SURABAYA, MEMORANDUM - Kajati Jatim, Dr. Mia Amiati, SH, MH, CMA mengajak serta para mahasiswa dari Fakulktas Hukum Universitas Negeri Surabaya (Unesa) yang sedang melaksanakan kegiatan magang di kantor Kejati Jatim untuk mengikuti kegiatan ekspos perkara pengajuan permohonan penghentian penuntutan dengan menerapkan keadilan restoratif, Selasa, 26 Maret 2024.
Dalam kegiatan tersebut, Kajati Jatim juga didampingi Aspidum, para Koordinator dan Kasi Orharda pada Bidang Pidum Kejati Jatim bersama-sama dengan Kajari Surabaya, Kajari Sidoarjo, Kajari Kota Malang dan Kajari Blitar.
Ekpos dilakukan di hadapan Jaksa Agung Muda Pidana Umum (JAM Pidum) melalui sarana virtual dengan mengajukan 15 perkara yang dimohonkan penghentian penuntutan berdasarkan keadilan restoratif.
Rinciannya:
– 4 Perkara Pencurian (memenuhi ketentuan Pasal 362 KUHP) yang diajukan oleh Kejari Surabaya (3 perkara) dan Kejari Sidoarjo (1 perkara);
– 2 Perkara Penggelapan (memenuhi ketentuan Pasal 372 KUHP) yang diajukan oleh Kejari Surabaya dan Kejari Kota Malang masing-masing 1 perkara;
BACA JUGA:Keadilan Restoratif dalam Bidang Medis, Ini Penjelasan Kajati Jatim
– 2 Perkara Penganiayaan (memenuhi ketentuan Pasal 351 KUHP) yang diajukan oleh Kejari Surabaya;
– 7 Perkara Penadahan (memenuhi ketentuan Pasal 480 KUHP) yang diajukan oleh Kejari Surabaya (4 perkara) dan Kejari Blitar (3 perkara);
Kajati Jatim mempunyai gagasan bahwa dengan mengikutsertakan para mahasiswa yang sedang mengikuti kegiatan tersebut dapat dijadikan sebagai ajang pembelajaran.

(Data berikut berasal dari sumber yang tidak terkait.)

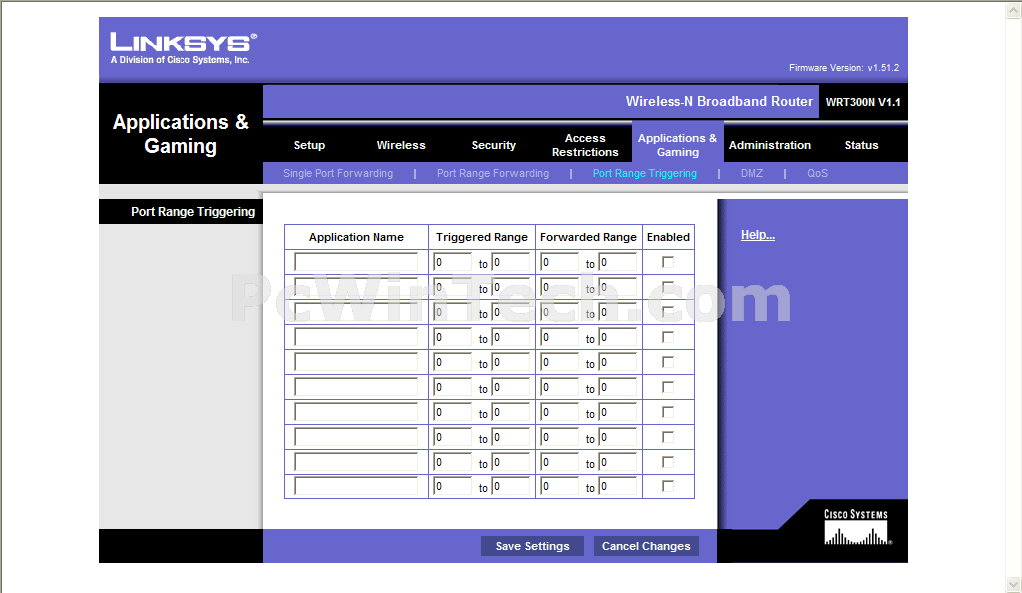Check the last row's Enabled checkbox

coord(668,486)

"Bahwa penyelesaian perkara pidana melalui mekanisme penghentian penuntutan berdasarkan keadilan restoratif menjadi bukti bahwa negara melalui penegak hukumnya hadir memberikan humanisme dalam penegakan hukum dalam rangka menciptakan rasa keadilan di tengah-tengah masyarakat," ujar Kajati Jatim Dr Mia Amiati.
Melalui kebijakan keadilan restoratif (restorative justice), diharapkan tidak ada lagi masyarakat bawah yang tercederai oleh rasa ketidakadilan.
"Meskipun demikian, perlu juga untuk digarisbawahi bahwa keadilan restoratif bukan berarti memberikan ruang pengampunan bagi pelaku pidana untuk mengulangi kesalahan serupa," pungkas Kajati Jatim yang ke-35. (*)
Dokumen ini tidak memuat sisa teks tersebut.